Process fails out due to no space of logs – as it gets filled up within 2 to 3 days in the starting of the week as it crosses and we were forced to add the space for the log as the user needs to have the db highly available and on strict timelines ( Note - differential backup is in place and complete one happens in the weekend ) .
Questions –
If we increase the log size then it’s actually set and getting it back is an issue – so we end up spending more log space ( For ex to handle the case if I increase it 1 TB) which is not used for most of the time in the year – how to be more conservative or what steps needs can be taken to control this
Will the below work or what else do we need

Working on long running transactions – trying to avoid transactions if its not required ( Insert / Delete or Update)
Working on removing un-wanted indexes on big data objects
CDC is activated on the db – checking on ways to reduce the utilization
Data archival of big objects
Question on Shrink Log – there are different opinions on applying shrink log – what’s the impact of adding the shrink log in the ETL rather than when required ( issues happen) to truncate logs .
Are there different approaches to check on this from your experience . Thanks

ScottPletcher · January 15, 2024, 6:11am

It's very difficult to predict log growth accurately. For the yearly processing, it will be much, much more efficient if you increase the log space rather than letting it autogrow.

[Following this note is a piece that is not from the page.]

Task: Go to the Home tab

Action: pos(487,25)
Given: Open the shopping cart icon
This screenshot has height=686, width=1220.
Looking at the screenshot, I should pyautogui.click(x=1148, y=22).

CDC could indeed make the log bigger: SQL can't truncate (re-use) the log until the CDC task has processed all log records.

You should definitely not routinely shrink the log.

RogierPronk · January 15, 2024, 5:06pm

Maybe it's possible to do the ETL and the calculations in a created database and transfer only the results to the 2TB database. After the load you can drop the created database.

Another approach is to change the recovery model at the begin and change it back after the load as explained here:

Prerequisites for minimal logging in bulk import - SQL Server | Microsoft Learn

and

Set database recovery model - SQL Server | Microsoft Learn

but please be careful as these info require a lot of knowledge of the pros and cons and maybe it's a bad advice in your specific situation.